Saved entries
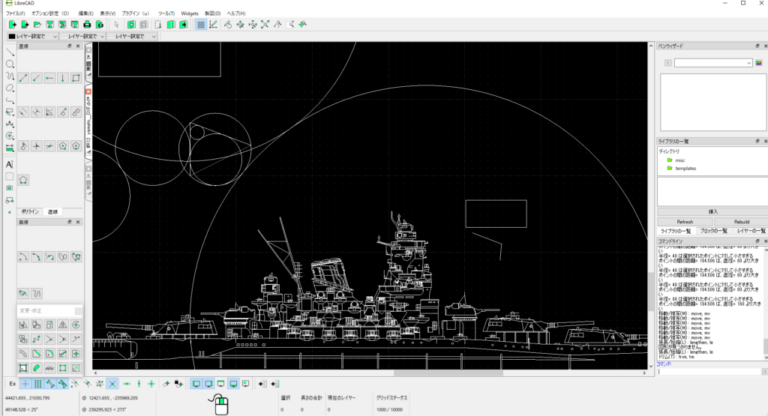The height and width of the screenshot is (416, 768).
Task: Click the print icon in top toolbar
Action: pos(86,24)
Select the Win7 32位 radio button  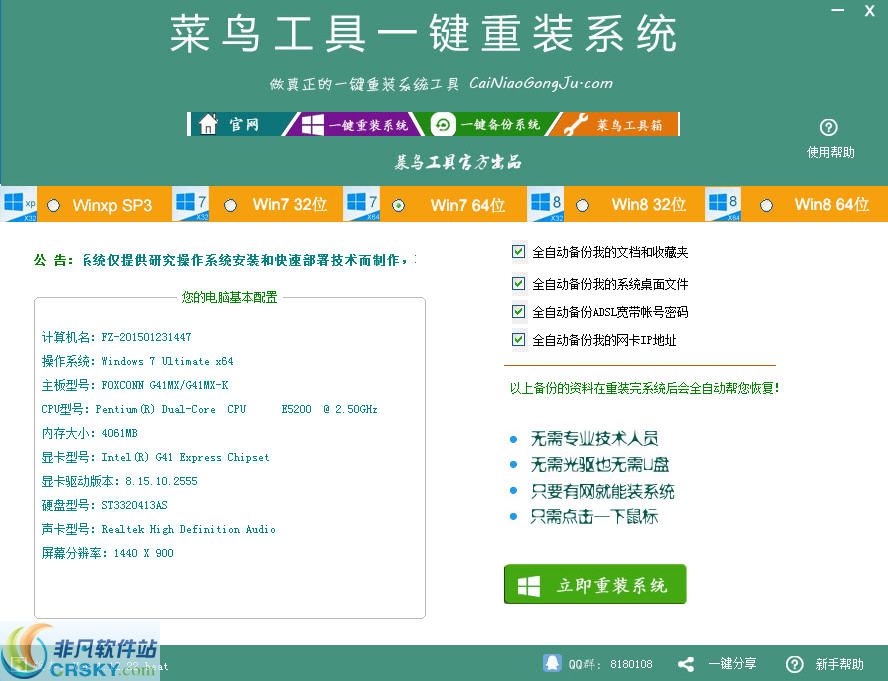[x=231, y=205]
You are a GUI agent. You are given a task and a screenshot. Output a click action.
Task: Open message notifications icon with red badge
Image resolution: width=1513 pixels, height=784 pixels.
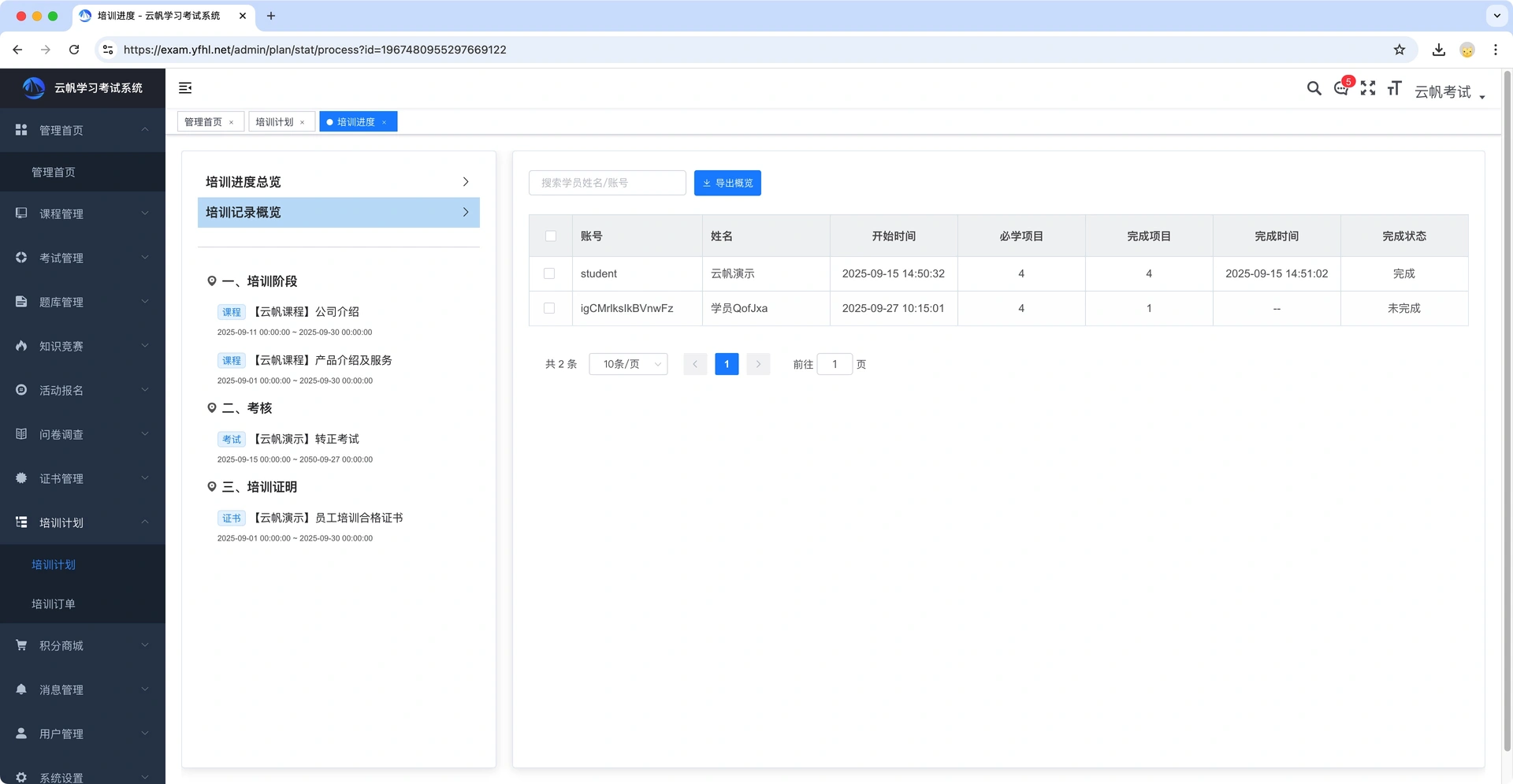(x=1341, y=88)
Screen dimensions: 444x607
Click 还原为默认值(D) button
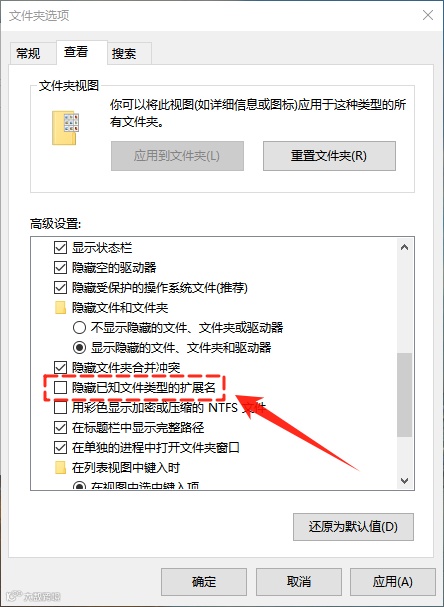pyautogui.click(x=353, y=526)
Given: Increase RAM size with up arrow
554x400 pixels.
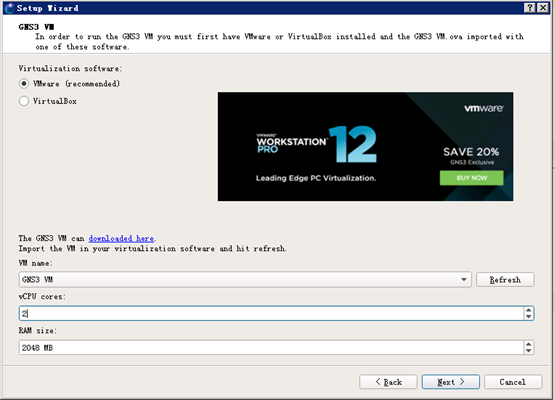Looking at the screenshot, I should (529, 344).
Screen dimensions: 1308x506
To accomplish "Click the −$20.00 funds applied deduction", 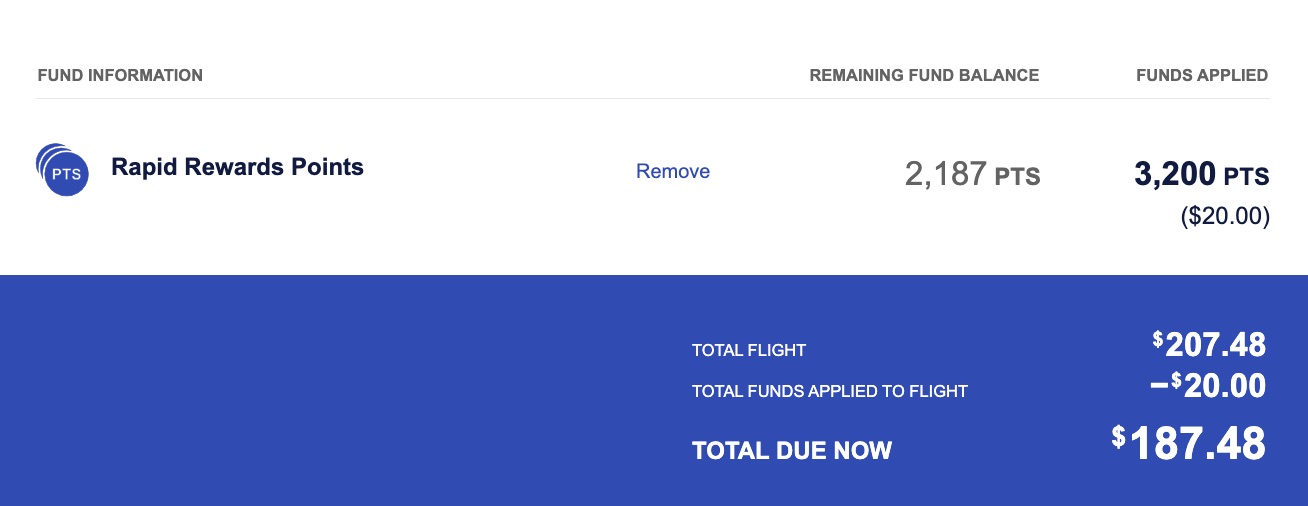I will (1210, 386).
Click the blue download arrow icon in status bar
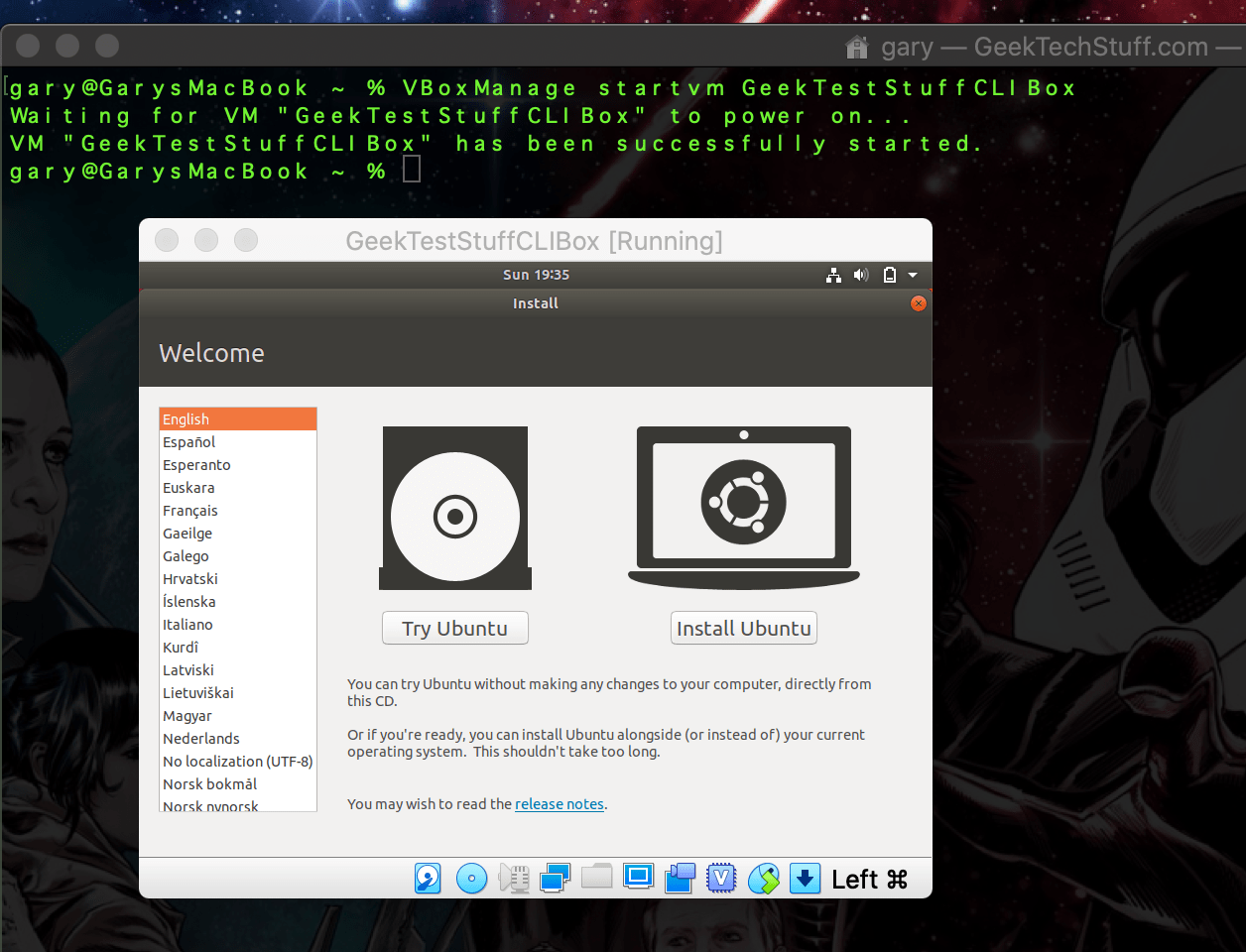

ACTIVITY -
Work through the data and count each line holding the string "arrow". Give only that count.

TASK RESPONSE -
2